Judge Ho's opinion goes on to say:

(1) The Virginia Supreme Court's "frank respect and admiration for manliness may be out of fashion in our woke and gender-neutral age, but it is in truth admirable and, more importantly, part of the original public meaning of the Second Amendment, indeed of the whole Constitution;" 

(2) any limitations on the scope of the Second Amendment must be determined by "laws actually enforced, not merely on the books;"

and

(3) the Antiterrorism and Effective Death Penalty Act (AEDPA) "does not bar relief because our holding that dueling in conformity with the Code Duello receives shelter from the Constitution takes manly dueling outside the criminal law as per the Teague primary conduct exception. See Montgomery v. Louisiana, 577 U.S. 190 (2016)." A footnote added that "of course, in light of the Supreme Court's opinions (mistakenly) construing the Fourteenth Amendment to bar most forms of gender discrimination, women also have the constitutional right to duel."

Each of those statements is worth extended discussion, but rather than unpack them all myself, I'll simply refer readers to the mini-symposium that the Volokh Conspiracy managed to put together less than 24 hours after the ruling. (Kudos on such alacrity!) There you can find:

(1) Josh Blackman arguing that "Clarke is rightly decided" and also contending (although its relevance is not immediately evident), that "the President is not an Officer of the United States;" 

(2) David Kopel explaining why, in his view, "the Fifth Circuit's Clarke opinion does not go nearly far enough because the Second Amendment properly understood protects a right to duel even outside the rules of the Code Duello and using whatever weapons, including swords, rocks, and bare hands, are available;"

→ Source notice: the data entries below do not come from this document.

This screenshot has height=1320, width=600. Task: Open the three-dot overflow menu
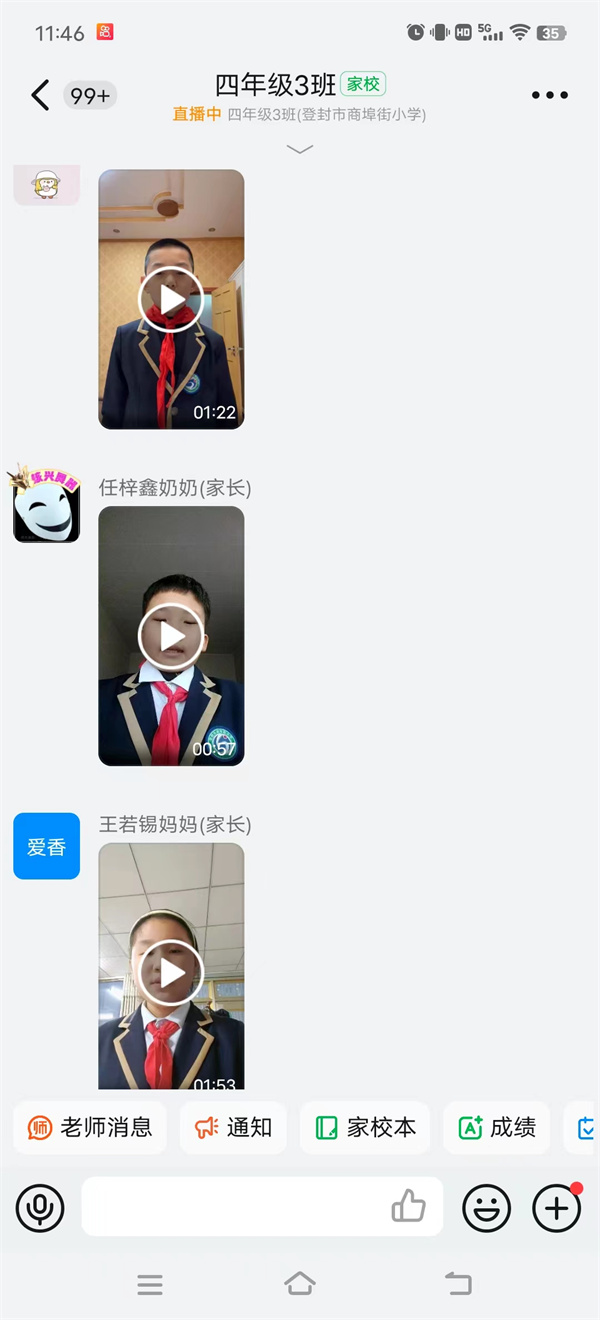pyautogui.click(x=549, y=95)
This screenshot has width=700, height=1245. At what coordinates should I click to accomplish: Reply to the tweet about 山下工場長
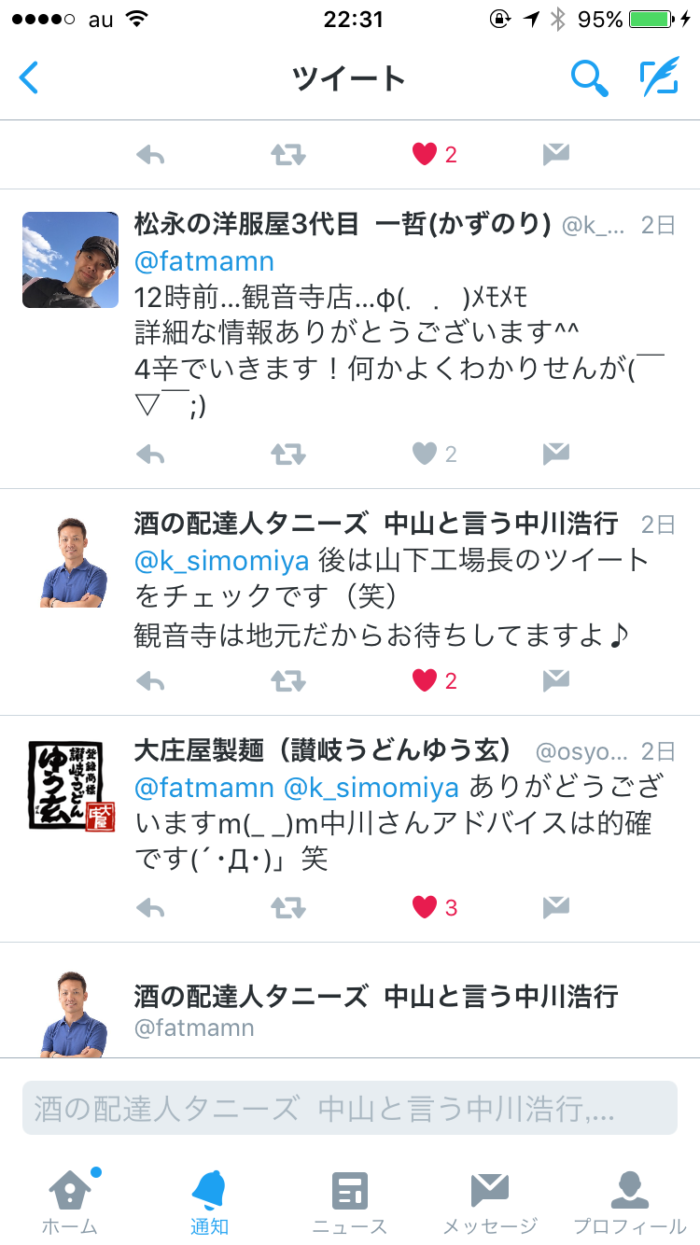[x=150, y=681]

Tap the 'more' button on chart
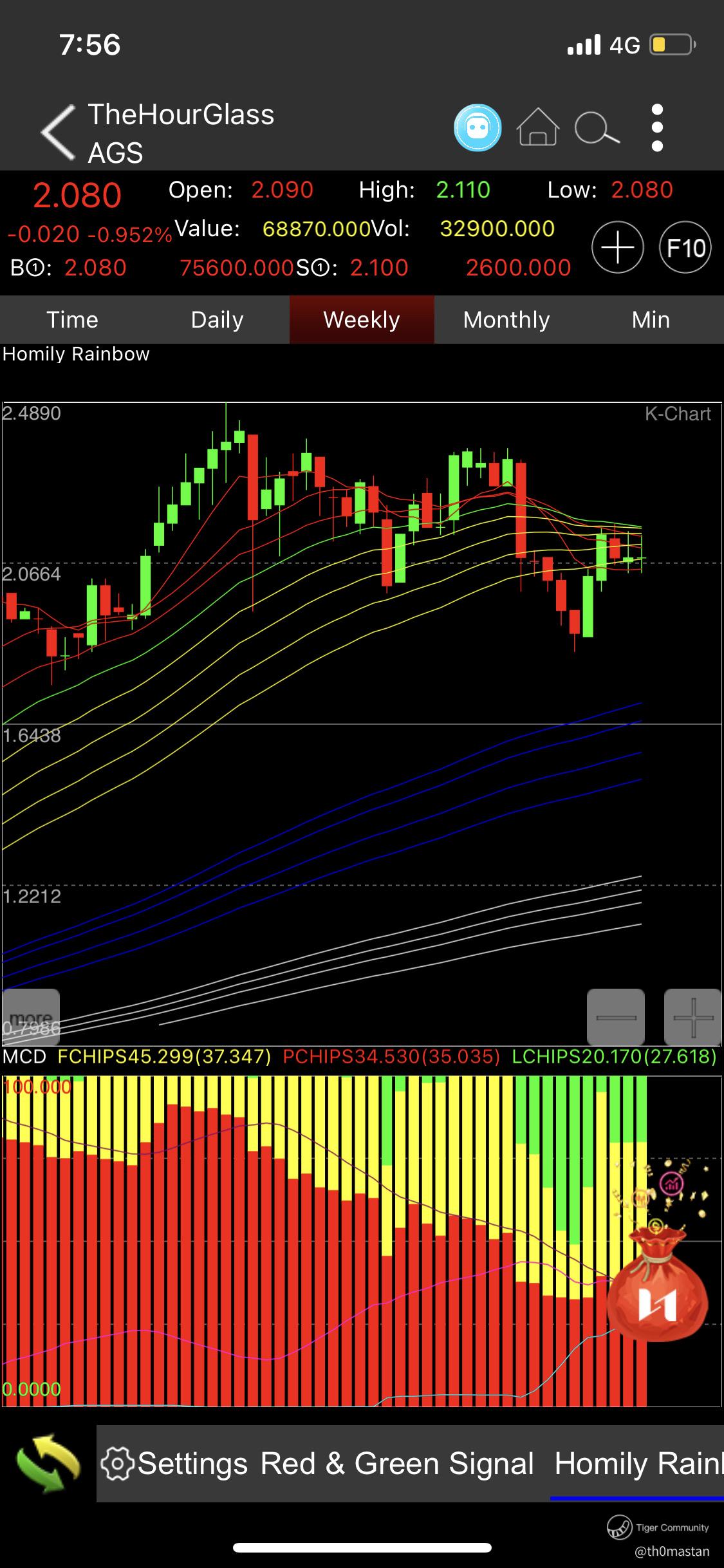[x=32, y=1017]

(3) Steven Calabresi arguing "that dueling is essential to the preservation of democracy;"

and

(4) a guest post by Senator Josh Hawley filled with praise for the framers, Judge Ho, and even Aaron Burr, concluding that "the Fifth Circuit's celebration of manliness is a long-overdue corrective to the emasculation of our constitutional birthright."

As regular readers of this blog would expect, I disagree with nearly all of what appears in Judge Ho's opinion and in the Volokh Conspiracy mini-symposium, but I can't say that Judge Ho and the participants in that mini-symposium don't faithfully apply SCOTUS precedent. Honestly, is anything in Judge Ho's opinion crazier than Justice Alito's concurrence in NYS Rifle & Pistol Ass'n v. Bruen? There Justice Alito invokes his own armchair sociological observation that many New Yorkers "must traverse dark and dangerous streets in order to reach their homes after work or other evening activities" in support of the majority's determination that the right to keep and bear arms in service of a well-regulated militia invalidates gun control laws adopted by elected officials responding to constituents whom Justice Alito and the rest of the SCOTUS conservative super-majority evidently regard as fools.